Upcoming craft fairs & recently completed things

I will be at two holiday craft fairs in the next couple weeks:

December 5, 5:30-8:30pm: Kennedy School Gift Fair (FB event link, sorry, that’s all I got), 2 Cherry St., Somerville. The Kennedy School is an elementary school in Somerville; the event includes a raffle that will benefit the PTA.

December 10, 1:00-7:00pm: Underground Artist & Burner Bazaar 2011 (FB link only, sorry), Redtail Collective, 369 Congress St., Boston. Includes food and music performances, as well as lots of crafts!

I will also be showing some work at the Arisia Art Show in January, and I’ve signed up for a table in the Artist and Author Alley. I don’t know what time slot I will get, but I’ll update that when I know it.

I’ve been making good use of my space and membership at Artisan’s Asylum, and am now almost completely out of ear wires. Oops.

Here are some terrible images of some recent work – click to view much larger (only way to see the colors in some shots):

Stainless steel, glass, and stone.

I am quite pleased with how the fairy earrings turned out. I’ve made earrings very similar to that style before, but not exactly; the method I used to hang the charm is new – just a loop in the wire, rotated 90 degrees from the rest of the wire, which means I don’t have to make a separate loop to connect the charm to the rest of the earrings. Saves time and space in the design!

More lousy photography:

The boot earrings are HEAVY.

Those are some serious charms, those boots!

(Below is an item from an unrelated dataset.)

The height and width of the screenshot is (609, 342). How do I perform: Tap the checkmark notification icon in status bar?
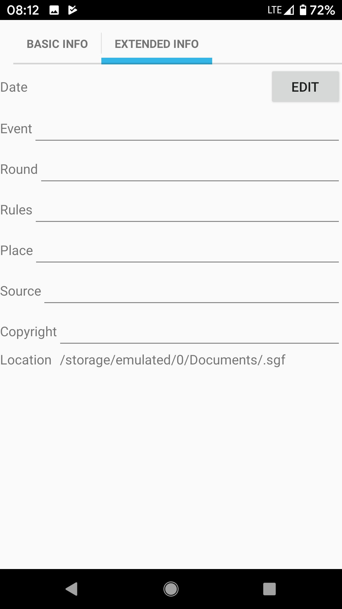(x=73, y=10)
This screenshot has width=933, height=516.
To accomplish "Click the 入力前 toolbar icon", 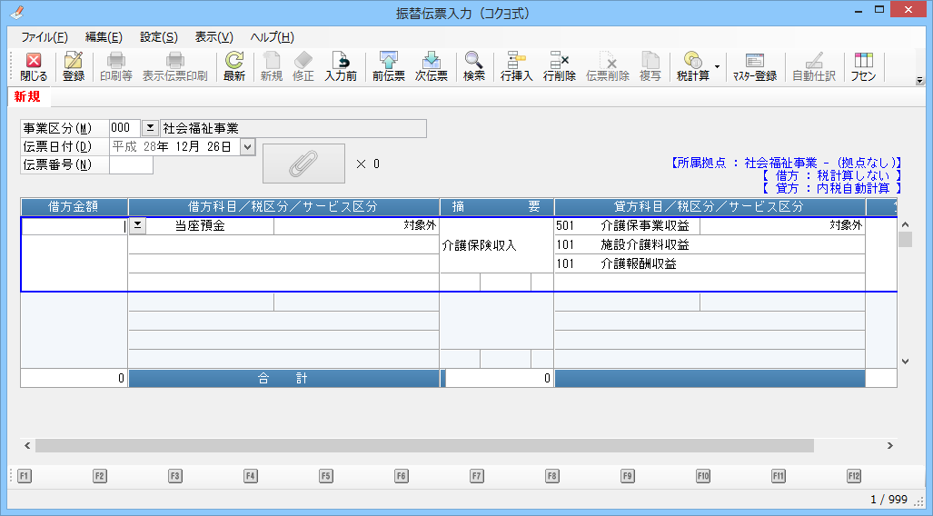I will [x=341, y=66].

They are fully 3D, and solid. I see many more earrings in the style of the fairies/dragonflies. It works well for a lot of things. And I have a lot of charms, which until now, I’ve struggled to incorporate into my work.

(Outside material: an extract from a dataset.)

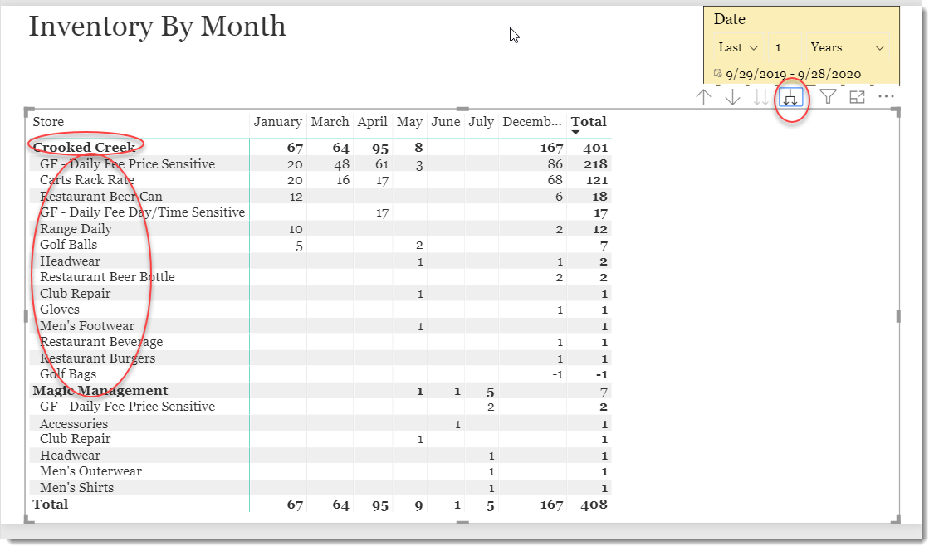934x551 pixels.
Task: Click the Store column header
Action: pos(48,122)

The beads are cloisonne, I think, and are mostly blue.

Close up shot to get a better sense of the bead color.

The beads have some great iridescence.

I also made a leaf necklace, using stainless steel wire and cultured pearls, instead of my usual brass and glass leaf beads. It’s harder to get nice leaves with the stainless steel, since it is so much stiffer.

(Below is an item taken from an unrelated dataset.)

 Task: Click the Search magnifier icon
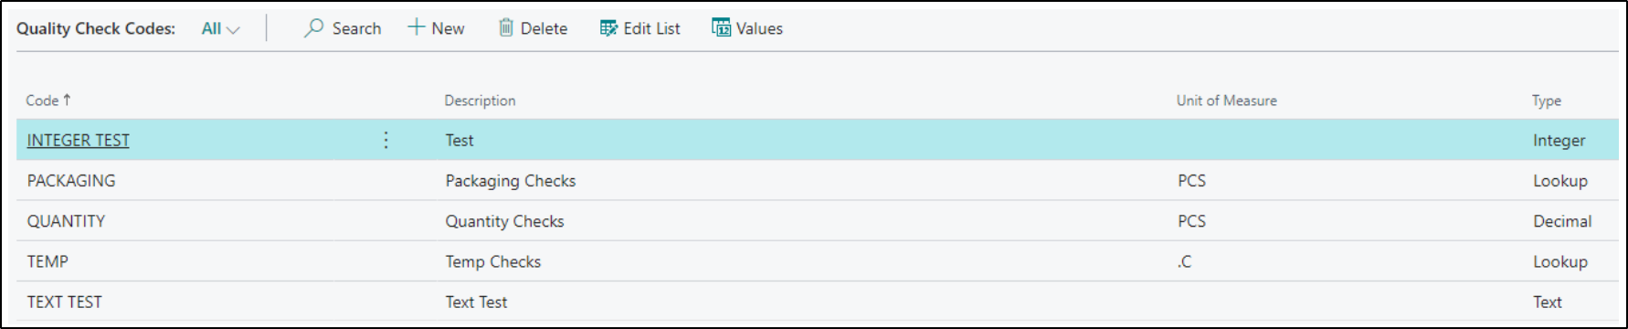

The pearls are greyish purple.

I’ve been naming the brass leaf necklaces “Spring Rites,” but that doesn’t seem appropriate for metals and beads that are the color of the late autumn and winter sky. (Oh! This just occurred to me: I must – MUST – make one like this with the BRIGHT PURPLE pearls, and call it the “Beautyberry” necklace. Though it would be more seasonally correct if the leaves were just bare sticks, to match the one in my yard. Hmm. Whatever. “Artistic license!”)

I also spent a couple of hours last night working out a composition for an elaborate collar, along the lines of the Machinist’s Collar, but on a sort of pirate queen theme. AUGH IT WAS HORRIBLE! I spent most of the time feeling completely incompetent and certain it will All End in Tears and Failure, but at the same time I feel compelled to finish. I’ve known enough other artists who have written similar things about their own works to know that this is normal and probably means it will be just fine.

I think this is part of the problem with letting one’s nonverbal mind be involved in the decision making process.

I have a picture, but I’m holding off posting it until I’ve committed to putting it together. Because then there will be no turning back.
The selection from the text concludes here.